- [Task goal] Write out all of the entries, matching the original exactly.

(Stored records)
☆ ☆ ☆
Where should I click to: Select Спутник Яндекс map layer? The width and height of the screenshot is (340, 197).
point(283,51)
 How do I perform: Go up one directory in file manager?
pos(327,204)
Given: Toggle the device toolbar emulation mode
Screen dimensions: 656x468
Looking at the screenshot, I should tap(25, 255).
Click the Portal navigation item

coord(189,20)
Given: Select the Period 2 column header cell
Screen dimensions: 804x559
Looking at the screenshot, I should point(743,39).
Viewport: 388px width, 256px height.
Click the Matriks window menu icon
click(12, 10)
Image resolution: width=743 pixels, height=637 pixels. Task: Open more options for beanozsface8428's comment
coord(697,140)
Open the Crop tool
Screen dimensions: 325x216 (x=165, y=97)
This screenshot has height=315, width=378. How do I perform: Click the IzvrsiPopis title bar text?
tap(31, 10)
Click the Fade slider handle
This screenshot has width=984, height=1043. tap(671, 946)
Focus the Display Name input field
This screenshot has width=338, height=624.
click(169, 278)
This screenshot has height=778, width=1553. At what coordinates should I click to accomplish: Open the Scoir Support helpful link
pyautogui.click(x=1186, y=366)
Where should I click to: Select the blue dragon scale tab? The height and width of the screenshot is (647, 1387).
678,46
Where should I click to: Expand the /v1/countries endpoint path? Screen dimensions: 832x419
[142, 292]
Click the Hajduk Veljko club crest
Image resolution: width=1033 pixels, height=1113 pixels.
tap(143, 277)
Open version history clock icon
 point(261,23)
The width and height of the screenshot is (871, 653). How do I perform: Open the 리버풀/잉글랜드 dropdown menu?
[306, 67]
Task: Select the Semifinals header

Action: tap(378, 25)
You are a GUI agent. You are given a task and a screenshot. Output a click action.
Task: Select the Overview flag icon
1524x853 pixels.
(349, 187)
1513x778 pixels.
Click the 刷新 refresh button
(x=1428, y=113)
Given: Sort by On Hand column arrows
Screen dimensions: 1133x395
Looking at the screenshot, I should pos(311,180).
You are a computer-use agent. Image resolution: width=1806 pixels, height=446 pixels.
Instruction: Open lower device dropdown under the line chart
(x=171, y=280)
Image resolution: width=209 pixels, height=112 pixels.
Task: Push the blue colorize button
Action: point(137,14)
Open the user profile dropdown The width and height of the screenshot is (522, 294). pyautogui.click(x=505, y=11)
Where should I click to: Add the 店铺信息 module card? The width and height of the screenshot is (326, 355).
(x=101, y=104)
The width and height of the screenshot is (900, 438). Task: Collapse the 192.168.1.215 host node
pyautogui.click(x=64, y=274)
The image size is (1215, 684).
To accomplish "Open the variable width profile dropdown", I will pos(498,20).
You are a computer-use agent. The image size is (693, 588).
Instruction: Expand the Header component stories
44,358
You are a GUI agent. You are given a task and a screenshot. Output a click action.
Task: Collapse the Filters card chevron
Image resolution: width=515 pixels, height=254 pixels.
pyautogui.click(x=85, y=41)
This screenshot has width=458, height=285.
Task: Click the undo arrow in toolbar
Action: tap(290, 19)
☆ ☆ ☆
- [Solution below]
Where should I click to: Select Спутник Яндекс map layer? The width and height of the screenshot is (340, 197).
point(283,51)
 How do I perform: Go up one directory in file manager?
pos(327,204)
Given: Toggle the device toolbar emulation mode
Screen dimensions: 656x468
Looking at the screenshot, I should tap(25, 255).
Click the Portal navigation item

coord(189,20)
Given: Select the Period 2 column header cell
Screen dimensions: 804x559
Looking at the screenshot, I should point(743,39).
Viewport: 388px width, 256px height.
Click the Matriks window menu icon
click(12, 10)
Image resolution: width=743 pixels, height=637 pixels. Task: Open more options for beanozsface8428's comment
coord(697,140)
Open the Crop tool
Screen dimensions: 325x216 (x=165, y=97)
This screenshot has height=315, width=378. How do I perform: Click the IzvrsiPopis title bar text?
tap(31, 10)
Click the Fade slider handle
This screenshot has width=984, height=1043. tap(671, 946)
Focus the Display Name input field
This screenshot has width=338, height=624.
click(169, 278)
This screenshot has height=778, width=1553. At what coordinates should I click to accomplish: Open the Scoir Support helpful link
pyautogui.click(x=1186, y=366)
Where should I click to: Select the blue dragon scale tab? The height and width of the screenshot is (647, 1387).
678,46
Where should I click to: Expand the /v1/countries endpoint path? Screen dimensions: 832x419
[142, 292]
Click the Hajduk Veljko club crest
Image resolution: width=1033 pixels, height=1113 pixels.
tap(143, 277)
Open version history clock icon
 point(261,23)
The width and height of the screenshot is (871, 653). How do I perform: Open the 리버풀/잉글랜드 dropdown menu?
[306, 67]
Task: Select the Semifinals header

Action: tap(378, 25)
You are a GUI agent. You are given a task and a screenshot. Output a click action.
Task: Select the Overview flag icon
1524x853 pixels.
(349, 187)
1513x778 pixels.
Click the 刷新 refresh button
(x=1428, y=113)
Given: Sort by On Hand column arrows
Screen dimensions: 1133x395
Looking at the screenshot, I should pos(311,180).
You are a computer-use agent. Image resolution: width=1806 pixels, height=446 pixels.
Instruction: Open lower device dropdown under the line chart
(x=171, y=280)
Image resolution: width=209 pixels, height=112 pixels.
Task: Push the blue colorize button
Action: point(137,14)
Open the user profile dropdown The width and height of the screenshot is (522, 294). pyautogui.click(x=505, y=11)
Where should I click to: Add the 店铺信息 module card? The width and height of the screenshot is (326, 355).
(x=101, y=104)
The width and height of the screenshot is (900, 438). Task: Collapse the 192.168.1.215 host node
pyautogui.click(x=64, y=274)
The image size is (1215, 684).
To accomplish "Open the variable width profile dropdown", I will pos(498,20).
You are a computer-use agent. The image size is (693, 588).
Instruction: Expand the Header component stories
44,358
You are a GUI agent. You are given a task and a screenshot. Output a click action.
Task: Collapse the Filters card chevron
Image resolution: width=515 pixels, height=254 pixels.
pyautogui.click(x=85, y=41)
This screenshot has width=458, height=285.
Task: Click the undo arrow in toolbar
Action: tap(290, 19)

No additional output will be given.